605 niños, niñas y jóvenes desarrollaron un proyecto de vida positivo, cambiando las actividades en las cuales se estaban involucrando: Trabajo en calle, delincuencia, consumo de psicoactivos y vida en calle, por la decisión de vincularse a procesos escolares, formativos y programas de aceleración de aprendizaje que les facilitan la integración plena a procesos de educación formal. 200 de ellos se beneficiaron de apoyo para uniformes y útiles escolares, lo cual, contribuyó a su adecuado desempeño académico.

460 niños, niñas y jóvenes disfrutaron de raciones alimenticias diarias y 50 de ellos, quienes se encontraban en estado de desnutrición severa, recibieron tratamiento especializado acompañado de complemento nutricional que permitió equilibrar su peso y mejorar su desenvolvimiento en las actividades cotidianas.

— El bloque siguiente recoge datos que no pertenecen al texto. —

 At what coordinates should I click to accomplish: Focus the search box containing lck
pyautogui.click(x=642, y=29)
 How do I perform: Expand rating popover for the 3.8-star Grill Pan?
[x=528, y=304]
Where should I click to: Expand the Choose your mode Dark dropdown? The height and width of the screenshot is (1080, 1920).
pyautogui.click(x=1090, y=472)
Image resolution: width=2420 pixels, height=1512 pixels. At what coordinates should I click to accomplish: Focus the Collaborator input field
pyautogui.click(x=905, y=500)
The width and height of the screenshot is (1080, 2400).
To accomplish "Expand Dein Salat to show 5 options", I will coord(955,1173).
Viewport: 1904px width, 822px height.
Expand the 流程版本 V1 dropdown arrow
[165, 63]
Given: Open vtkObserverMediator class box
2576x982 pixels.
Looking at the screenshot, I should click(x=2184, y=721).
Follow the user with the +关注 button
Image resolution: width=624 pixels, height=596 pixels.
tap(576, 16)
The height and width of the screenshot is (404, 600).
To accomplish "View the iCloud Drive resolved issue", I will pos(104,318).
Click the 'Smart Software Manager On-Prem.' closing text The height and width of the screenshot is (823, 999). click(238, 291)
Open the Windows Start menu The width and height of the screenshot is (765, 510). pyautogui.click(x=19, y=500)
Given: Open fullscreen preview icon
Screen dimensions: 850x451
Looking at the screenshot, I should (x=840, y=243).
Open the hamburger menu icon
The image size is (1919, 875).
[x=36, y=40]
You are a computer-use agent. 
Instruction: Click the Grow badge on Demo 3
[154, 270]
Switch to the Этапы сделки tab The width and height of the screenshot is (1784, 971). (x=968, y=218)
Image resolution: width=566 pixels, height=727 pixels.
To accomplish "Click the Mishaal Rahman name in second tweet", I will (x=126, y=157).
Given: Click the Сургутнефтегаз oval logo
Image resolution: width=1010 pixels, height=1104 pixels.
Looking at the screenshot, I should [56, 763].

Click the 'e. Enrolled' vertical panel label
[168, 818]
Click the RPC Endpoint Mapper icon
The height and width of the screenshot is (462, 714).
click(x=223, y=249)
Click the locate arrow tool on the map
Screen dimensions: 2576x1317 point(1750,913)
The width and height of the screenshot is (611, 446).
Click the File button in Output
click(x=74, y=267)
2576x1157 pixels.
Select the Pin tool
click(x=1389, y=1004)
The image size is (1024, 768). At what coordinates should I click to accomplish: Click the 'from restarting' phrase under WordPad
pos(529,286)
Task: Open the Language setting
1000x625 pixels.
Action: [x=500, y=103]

212 niños, niñas y jóvenes desarrollaron actividades lúdico-recreativas y conocieron sitios de interés cultural, que motivaron su deseo a trabajar colectivamente para acceder a otras oportunidades de sano esparcimiento que la ciudad brinda a sus ciudadanos.

612 familias recibieron orientación para la formación de sus hijos y fortalecimiento de relaciones afectivas, evitando el maltrato físico y moral. Además, desarrollaron acciones de mejoramiento de sus viviendas y en algunos casos se beneficiaron de oportunidades de acceso a empleo.